Various countries have taken measures to protect abortion patients’ decision-making. Mexico’s 2022 Technical Guidelines for Safe Abortion Care require counseling to include objective, clear, accurate, and evidence-based information. Meanwhile, Norway’s 2025 Abortion Act guarantees independent decision-making “without being subjected to pressure.” New Zealand’s 2020 Abortion Act allows — but does not require — providers to offer pre- or post-abortion counseling, ensuring voluntary participation.
Abortion Financing
The WHO recommends that abortion services be free or affordable, integrated into national UHC schemes, and publicly financed to avoid financial hardship. The ESCR Committee characterizes affordability as part of the “accessibility” element under the AAAQ framework and calls for both public and private providers to make sexual and reproductive health services affordable for all.
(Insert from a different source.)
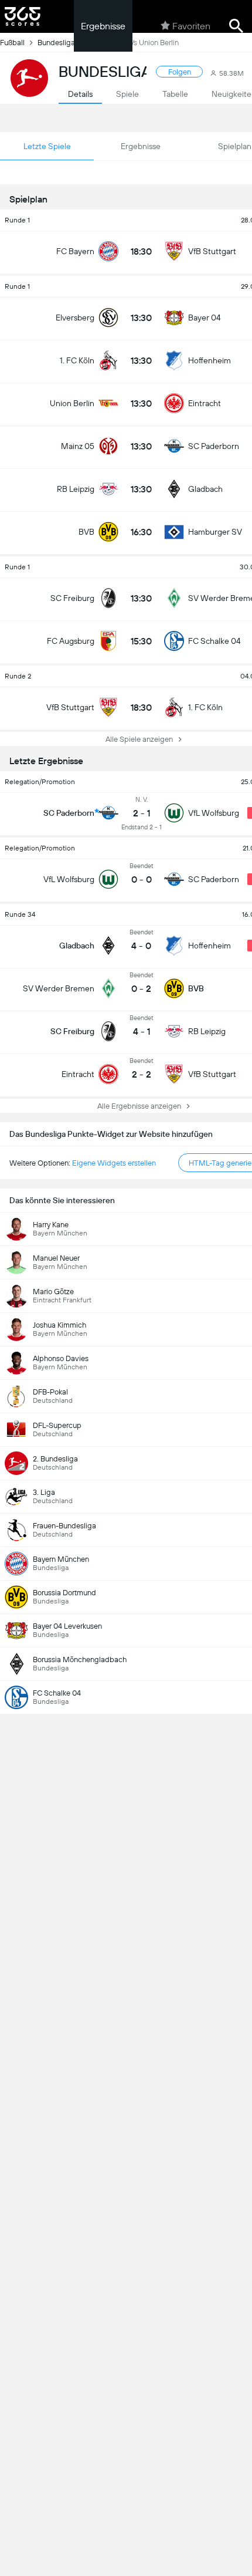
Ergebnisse (103, 26)
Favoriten (191, 26)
Approximately 45% of countries with national health benefits packages include abortion care in those packages. Canada, Norway, and Spain fully fund abortion care through their public health systems, eliminating patient charges for procedures, medication, and counseling. Meanwhile, Nepal’s 2018 Safe Motherhood and Reproductive Health Rights Act mandates that local governments allocate funding to ensure free reproductive health services, including abortion, for low-income individuals.
Destigmatization of Abortion
Cultural norms, as well as restrictive laws and policies, can perpetuate stigma around abortion. The Human Rights Committee and ESCR Committee have urged States to prevent and eliminate stigmatization and negative stereotyping that obstruct access to sexual and reproductive health care. Similarly, the WHO identifies stigma as a major barrier to abortion care and calls for legal protections for patients and providers against harassment and discrimination.
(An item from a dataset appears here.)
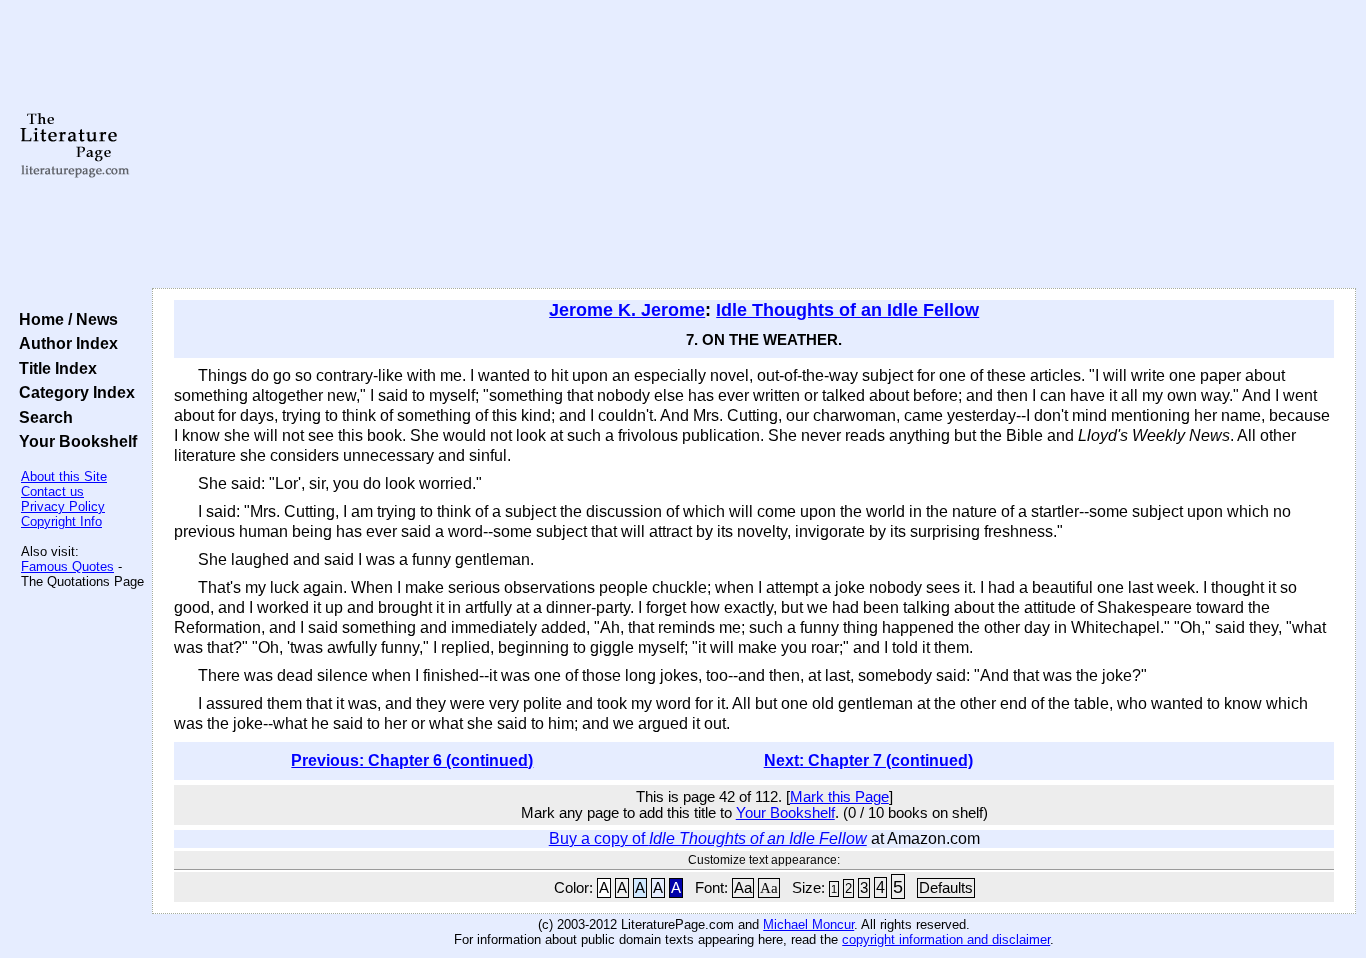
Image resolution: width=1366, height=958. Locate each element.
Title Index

Law and policy approaches to addressing abortion stigma can vary by country — many of which also strengthen enabling environments for abortion care. Some Canadian provinces (e.g., British Columbia, Ontario) have enacted safe access zone laws, creating protest-free “bubble zones” around abortion facilities and providers’ homes to protect their safety and privacy. Spain’s Organic Law 1/2023 grants paid medical leave for abortion-related care, treating abortion as standard health care.
Takeaways
On the global level, countries around the world are increasingly adopting laws and policies that treat abortion as health care. Now is the moment for advocates and decision-makers in the United States to look to the experiences of their peer countries — for not only inspiration, but also affirmation that it is possible to combat abortion exceptionalism and protect abortion for all as an essential health service.
DISCLAIMER: The views and opinions expressed in this piece are those of the authors and do not reflect the views of the O’Neill Institute.